The topic of sustainability felt a bit more tangible for the printing industry. Presentations contained some good food for thought and some look into regulations, although lacking data, consumer trends and practical advice.
Many of the conference presentations had a too strong vendor bias unfortunately. Apart from a few external experts most presentations were held by suppliers – all too often with a company bias and lack of general overview.
The other part of the program were vendor presentations. Again, more of those missed than listened to – despite my 8 am to 6:30 pm shift. Somewhat remarkable was the lack of product news on the first day. I would have expected a few more launches, product upgrades or company initiatives. Mostly presenters reiterated product features of products already on the market. The lack of product launches, traditionally the hallmark of drupa, does not bode well for that type of virtual trade show. With industry heavyweights like Canon, Ricoh or Xerox not taking part – although we surely can expect some product launches from those this year – the event is missing some attractive options.

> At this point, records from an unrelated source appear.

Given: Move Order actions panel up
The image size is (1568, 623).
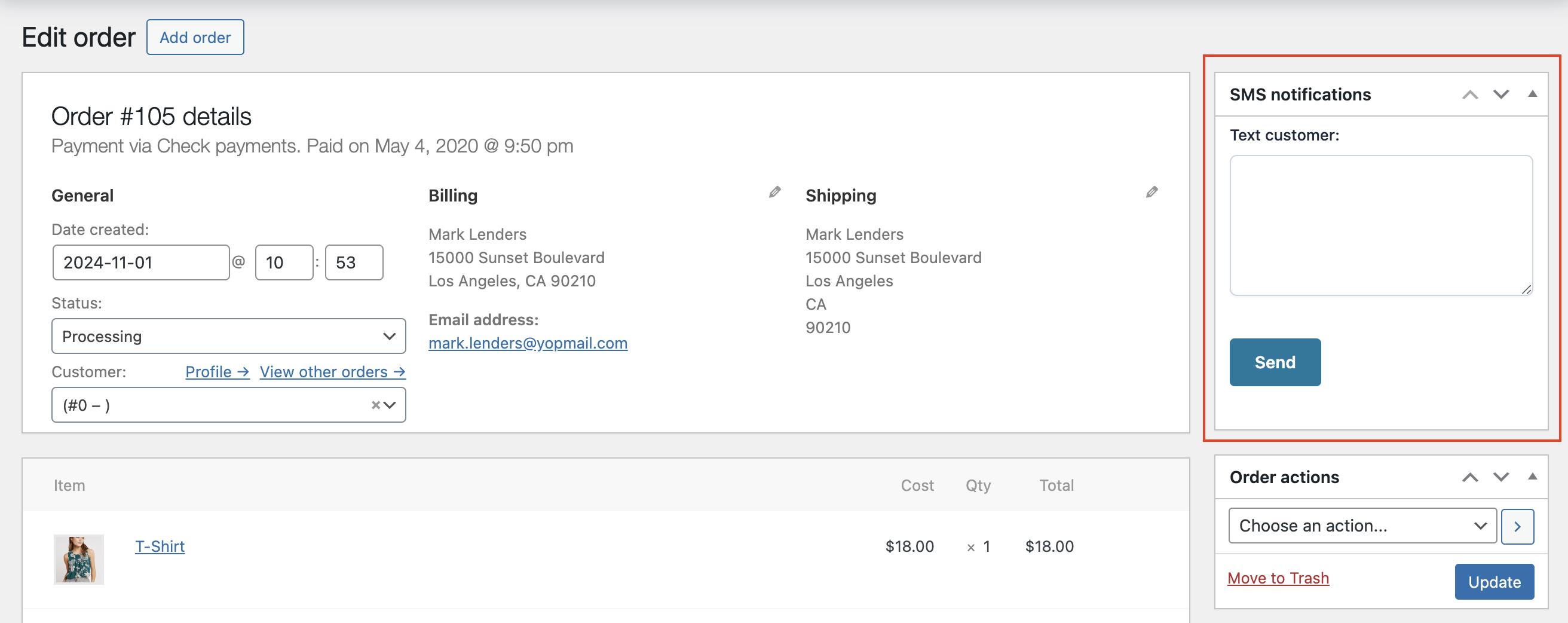Looking at the screenshot, I should coord(1470,477).
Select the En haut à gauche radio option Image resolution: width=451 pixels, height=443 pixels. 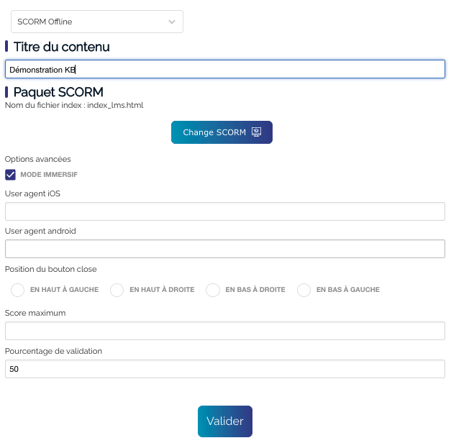(x=18, y=290)
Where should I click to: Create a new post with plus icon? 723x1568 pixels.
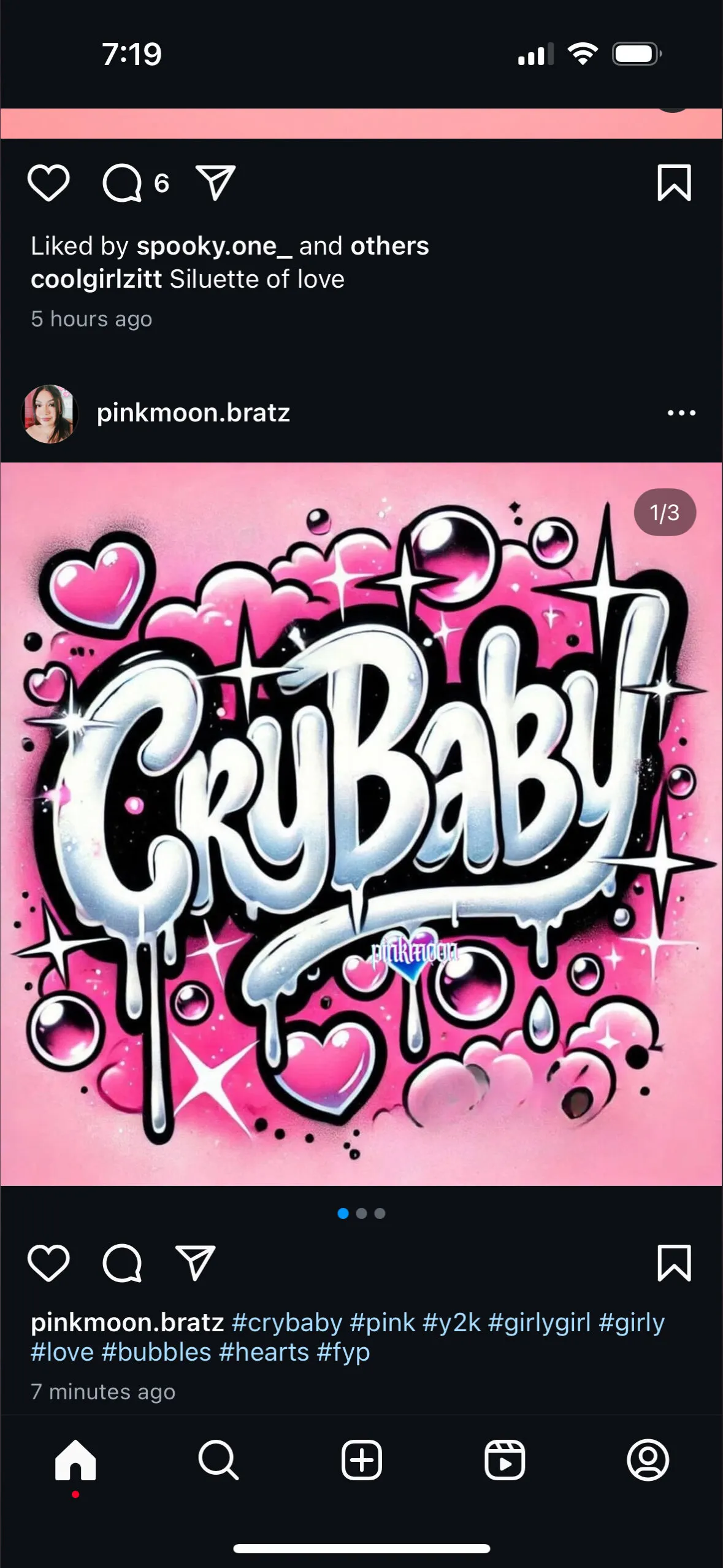tap(361, 1460)
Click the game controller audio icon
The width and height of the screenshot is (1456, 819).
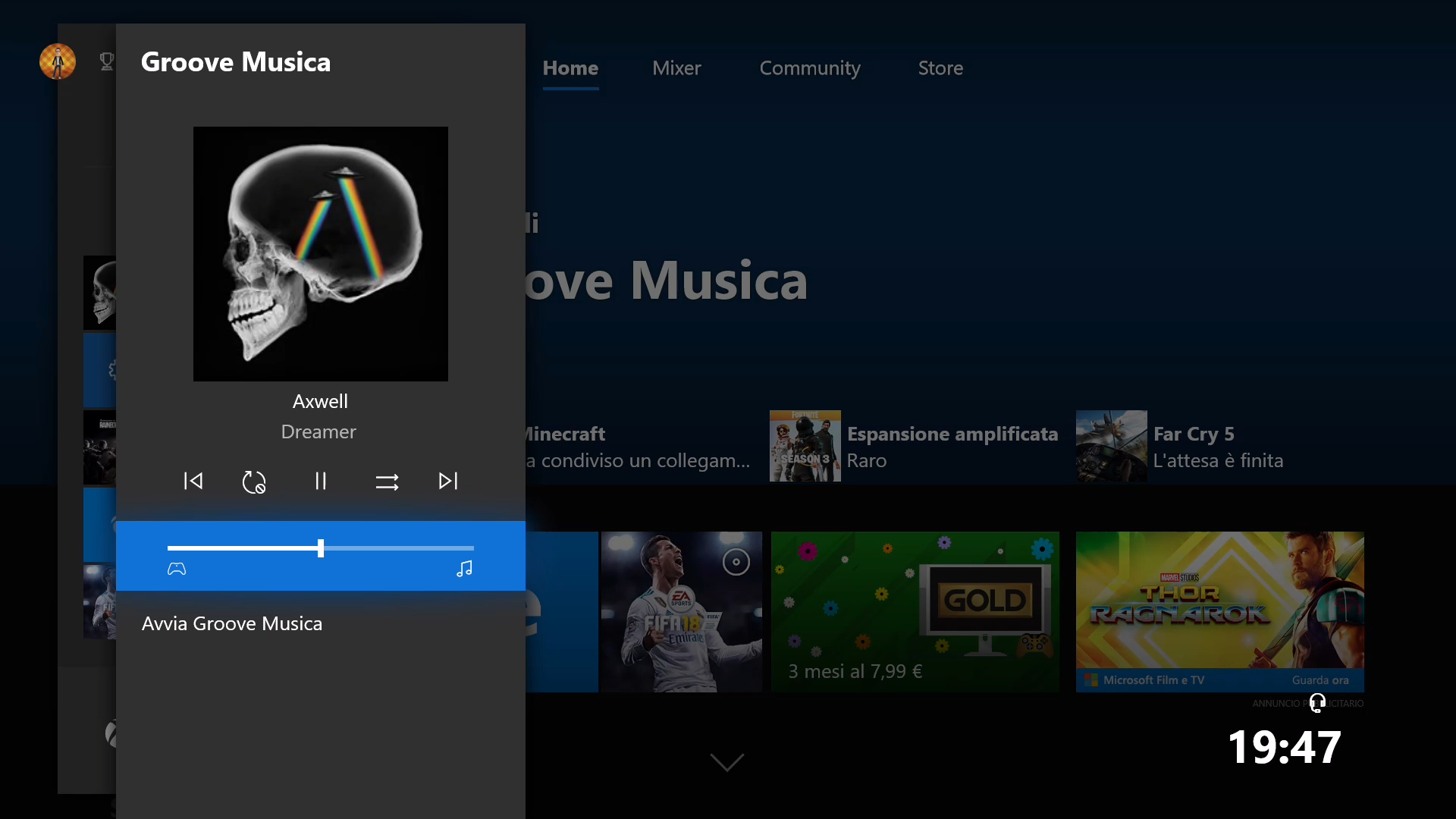click(177, 569)
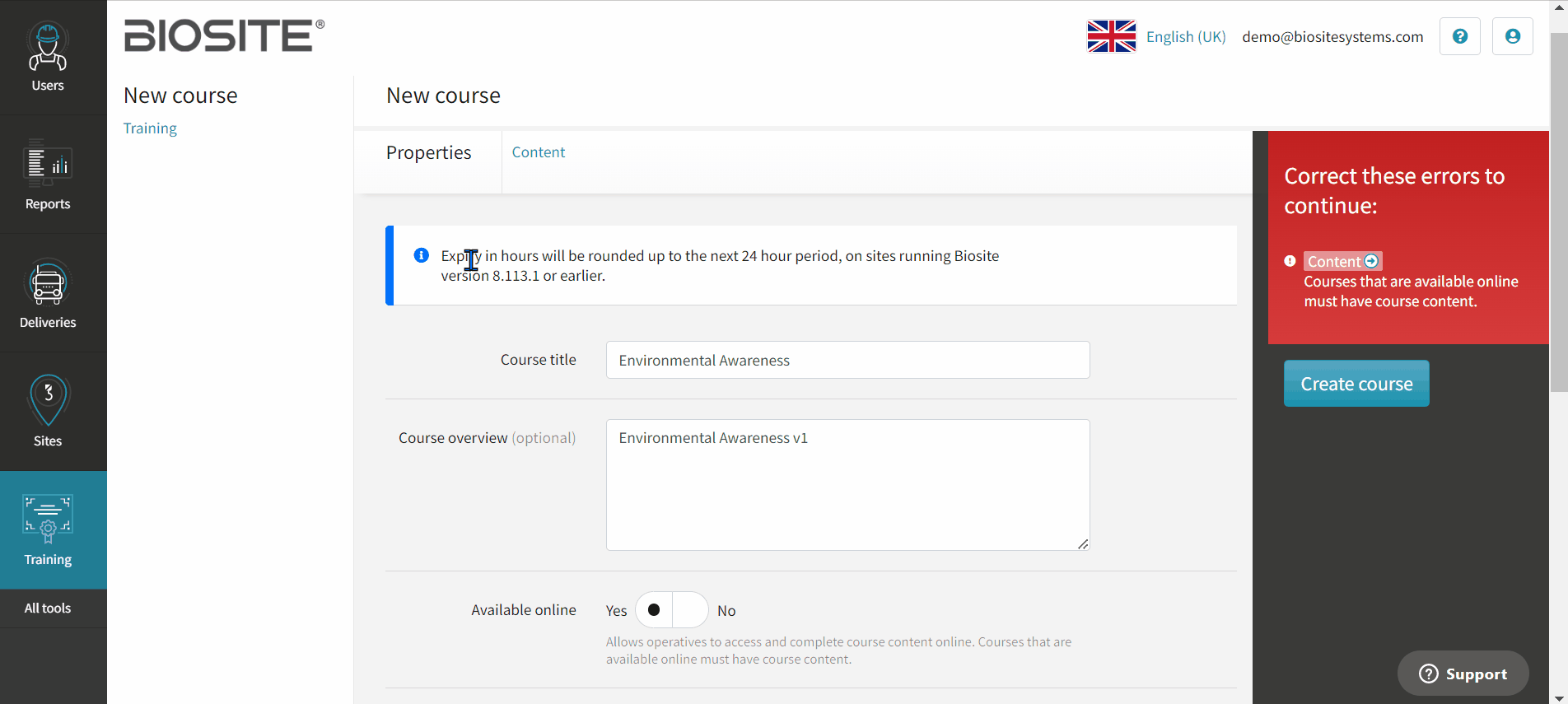
Task: Click the help question mark icon
Action: pos(1460,36)
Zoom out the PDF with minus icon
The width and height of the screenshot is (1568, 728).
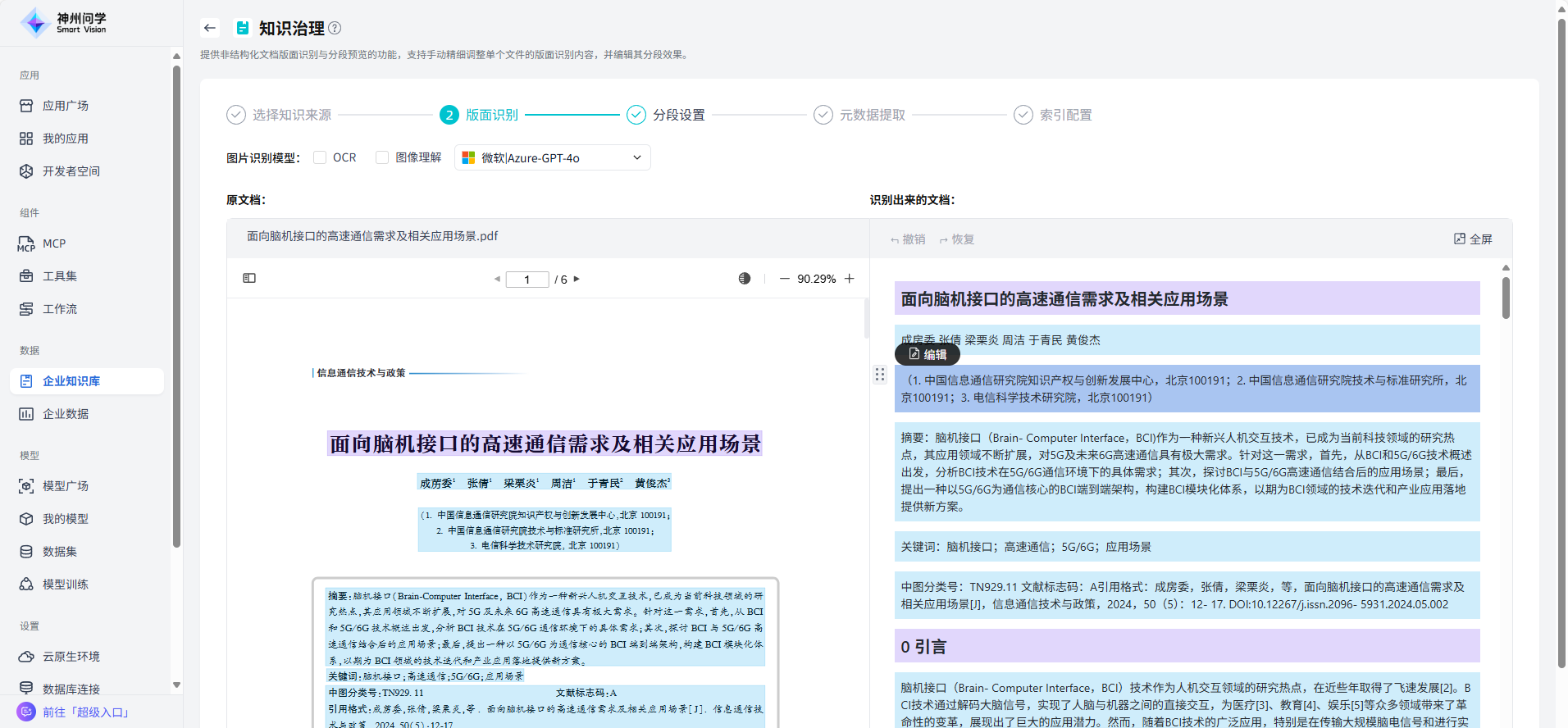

For me the product highlights of day one were the MCORR 1300 from EFI and a faster version of the Fujifilm JetPress 750S.
As the name suggest the MCORR is for corrugated print. As the Nozomi the MCORR uses UV inkjet, however as a scanning head device. With about a sixth of the throughput and a smaller format the MCORR is more an affordable, entry model compared to the Nozomi. The same ink set, options for orange, violet and white and the same colour space do make the output quite comparable. The MCORR 1300 certainly deserves a closer look with a bit more detail after drupa.
Except of the speed raised by 50% to 5,400 sheets/hour there is not much to report on the new JetPress 750S, as Fujifilm did not want to share a lot of detail. It will be an option or upgrade and be widely available in autumn this year.
A few other remarks on the presentations. They ran the full gamut from slick to home-grown. That should not be confused with the amount of interesting content or entertainment value. A lot comes down to presenter and surprising is that many still do not stick to the basic best practises. While the format included a Q&A option, not all presenters allowed for that feature or overlooked questions they rather wanted to avoid. I seriously hope that this is not becoming standard practice. Without being able to ask even unconformable questions the value of a launch event is gravely diminished. Andy Tribute would not have enjoyed it.
The first day of virtual drupa leaves a bit mixed feelings so far. As promised I will do the full four days. Lets see what day two will bring.